### SUPPLIED MATERIAL ###

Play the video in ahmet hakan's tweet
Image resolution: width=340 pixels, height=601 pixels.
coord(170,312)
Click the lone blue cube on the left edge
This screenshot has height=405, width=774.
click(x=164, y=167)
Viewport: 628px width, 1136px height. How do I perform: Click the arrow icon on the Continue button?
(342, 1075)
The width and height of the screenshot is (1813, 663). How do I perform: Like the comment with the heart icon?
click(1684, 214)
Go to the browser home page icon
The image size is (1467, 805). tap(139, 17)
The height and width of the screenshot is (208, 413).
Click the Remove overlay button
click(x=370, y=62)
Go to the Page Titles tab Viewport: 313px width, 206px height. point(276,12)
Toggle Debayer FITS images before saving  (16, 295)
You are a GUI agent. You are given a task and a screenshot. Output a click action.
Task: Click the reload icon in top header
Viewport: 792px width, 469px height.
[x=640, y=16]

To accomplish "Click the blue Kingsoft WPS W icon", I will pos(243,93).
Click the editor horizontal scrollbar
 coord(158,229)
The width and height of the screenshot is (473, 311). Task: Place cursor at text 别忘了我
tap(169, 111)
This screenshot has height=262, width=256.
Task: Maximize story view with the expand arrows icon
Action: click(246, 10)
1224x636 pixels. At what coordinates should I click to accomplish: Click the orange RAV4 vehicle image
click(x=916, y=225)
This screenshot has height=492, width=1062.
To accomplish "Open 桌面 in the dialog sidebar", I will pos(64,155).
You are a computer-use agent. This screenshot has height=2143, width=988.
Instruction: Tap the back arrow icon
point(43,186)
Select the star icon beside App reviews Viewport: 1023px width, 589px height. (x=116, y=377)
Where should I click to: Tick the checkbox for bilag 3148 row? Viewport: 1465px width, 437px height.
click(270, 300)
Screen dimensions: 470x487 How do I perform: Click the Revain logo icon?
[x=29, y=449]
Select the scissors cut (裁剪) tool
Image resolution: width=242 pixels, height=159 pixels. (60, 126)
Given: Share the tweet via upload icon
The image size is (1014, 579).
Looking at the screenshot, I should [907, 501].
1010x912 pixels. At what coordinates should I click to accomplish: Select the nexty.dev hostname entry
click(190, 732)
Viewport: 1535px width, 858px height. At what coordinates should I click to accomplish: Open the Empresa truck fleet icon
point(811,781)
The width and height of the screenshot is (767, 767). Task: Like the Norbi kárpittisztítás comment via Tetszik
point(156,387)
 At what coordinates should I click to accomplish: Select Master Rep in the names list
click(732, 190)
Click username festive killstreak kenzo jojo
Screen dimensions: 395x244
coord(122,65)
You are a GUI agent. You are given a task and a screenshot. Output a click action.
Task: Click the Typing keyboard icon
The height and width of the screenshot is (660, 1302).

###

• WHAT THE TASK ASKS: Return every line of the material in which the word "will" is found.

• FINISHED EXERCISE:
To accomplish "Click the blue Kingsoft WPS W icon", I will pos(243,93).
To accomplish "Open 桌面 in the dialog sidebar", I will pos(64,155).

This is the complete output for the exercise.